START Data provided
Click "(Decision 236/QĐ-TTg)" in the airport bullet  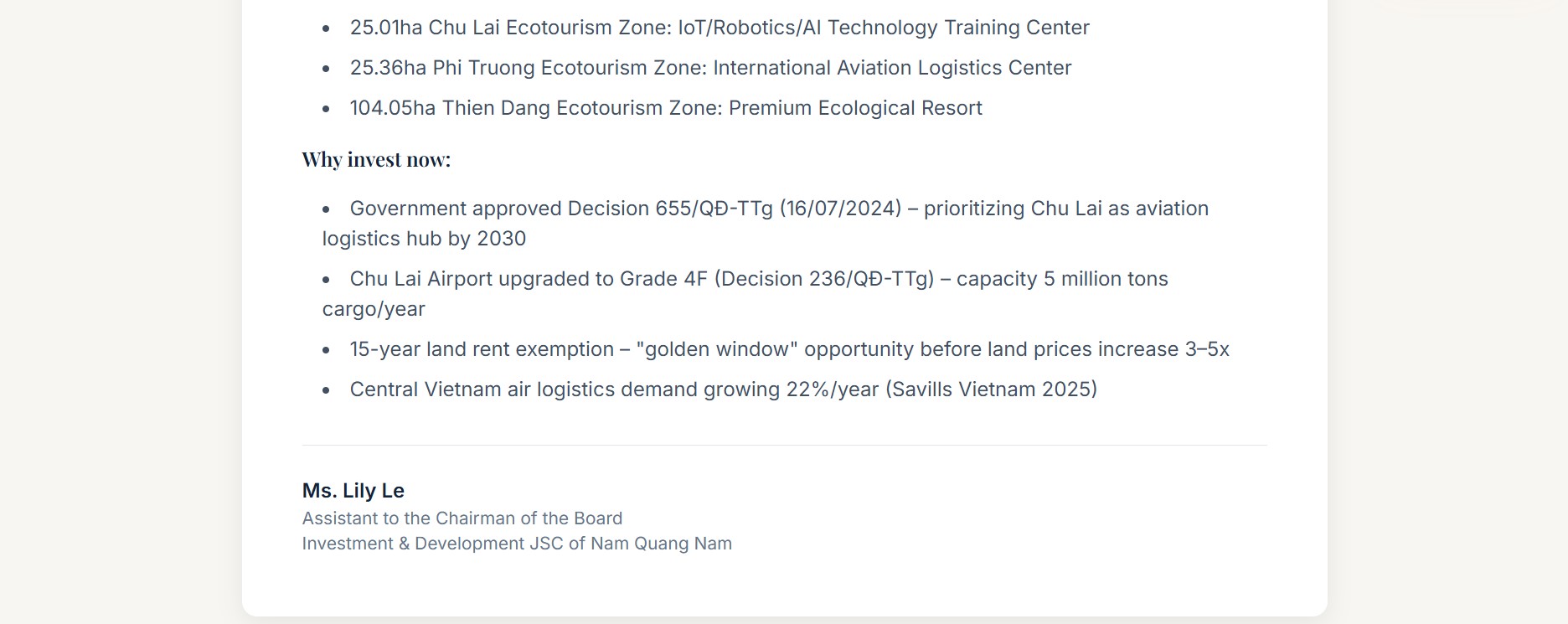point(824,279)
END Data provided
START Data provided
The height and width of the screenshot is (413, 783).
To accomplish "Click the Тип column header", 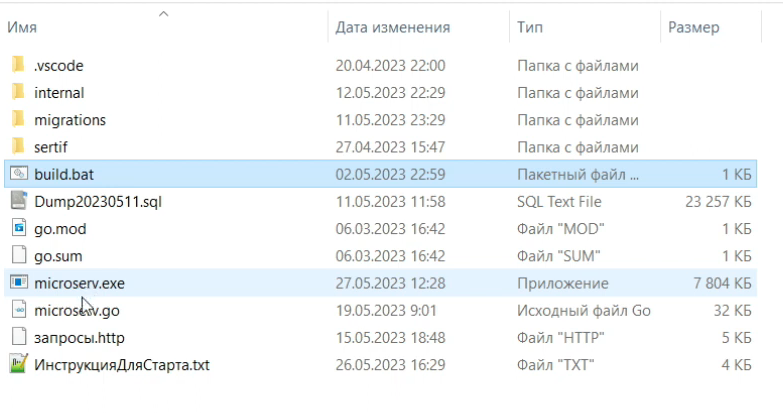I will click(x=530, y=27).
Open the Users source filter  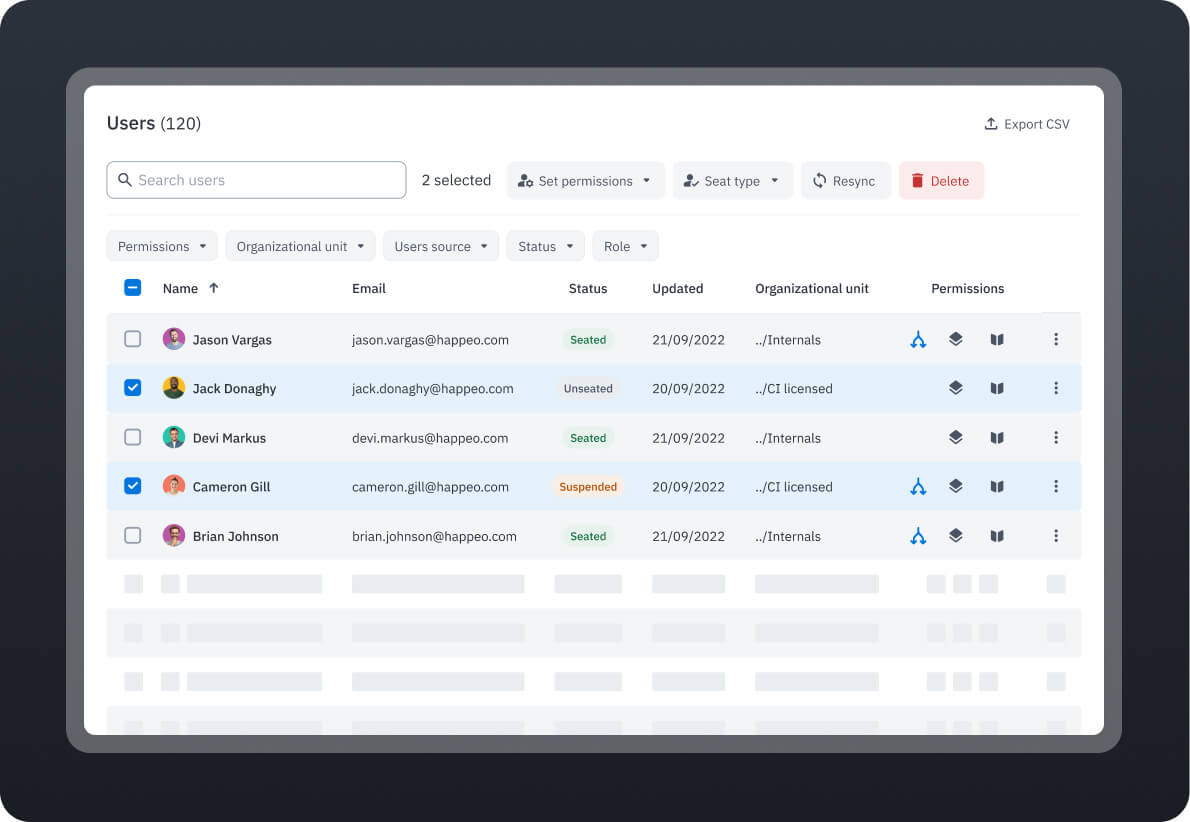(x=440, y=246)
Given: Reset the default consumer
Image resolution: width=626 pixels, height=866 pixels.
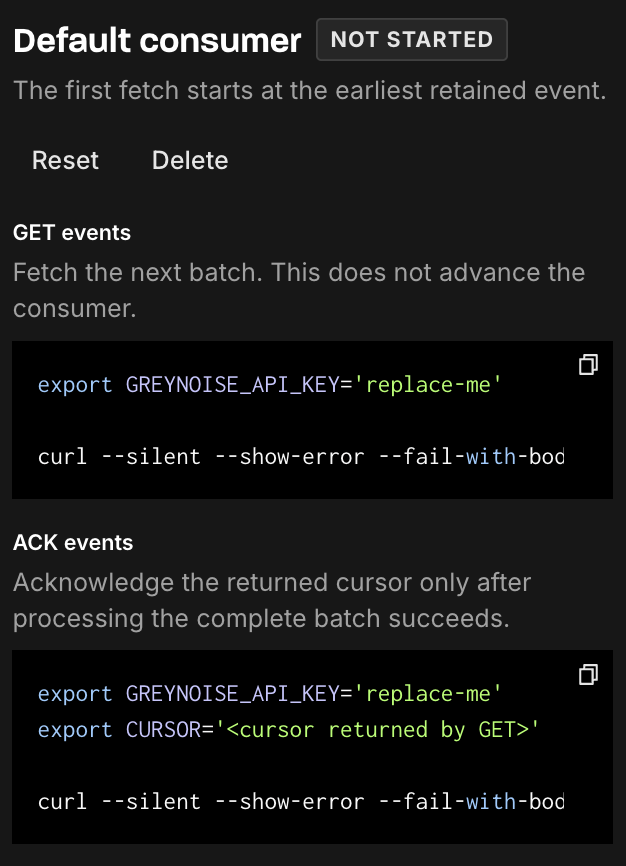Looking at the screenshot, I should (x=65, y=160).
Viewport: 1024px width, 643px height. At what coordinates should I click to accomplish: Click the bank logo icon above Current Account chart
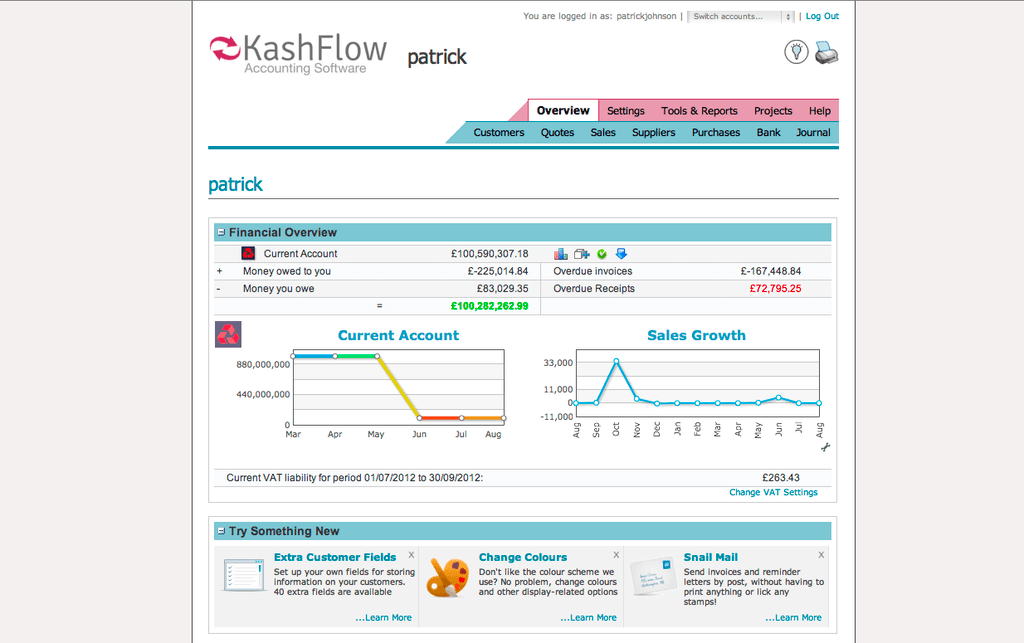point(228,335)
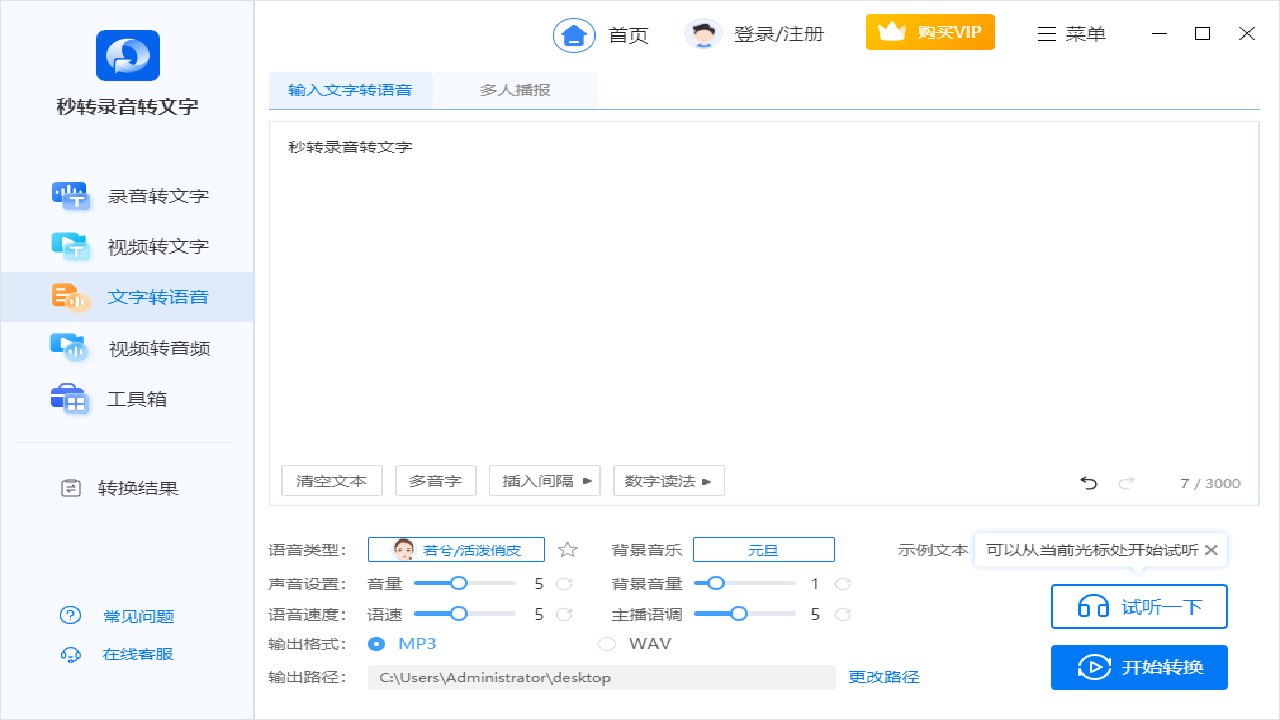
END Data provided
START Data provided
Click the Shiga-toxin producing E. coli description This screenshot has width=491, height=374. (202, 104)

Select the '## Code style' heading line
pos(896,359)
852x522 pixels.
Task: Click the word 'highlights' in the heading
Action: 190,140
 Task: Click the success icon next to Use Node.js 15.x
END Data provided
Take the stretch of lines above from the one containing "Select the '## Code style' heading line" through the one containing "Task: Click the success" and repeat it exactly, adding no other line.

Output for this task:
Select the '## Code style' heading line
pos(896,359)
852x522 pixels.
Task: Click the word 'highlights' in the heading
Action: 190,140
 Task: Click the success icon next to Use Node.js 15.x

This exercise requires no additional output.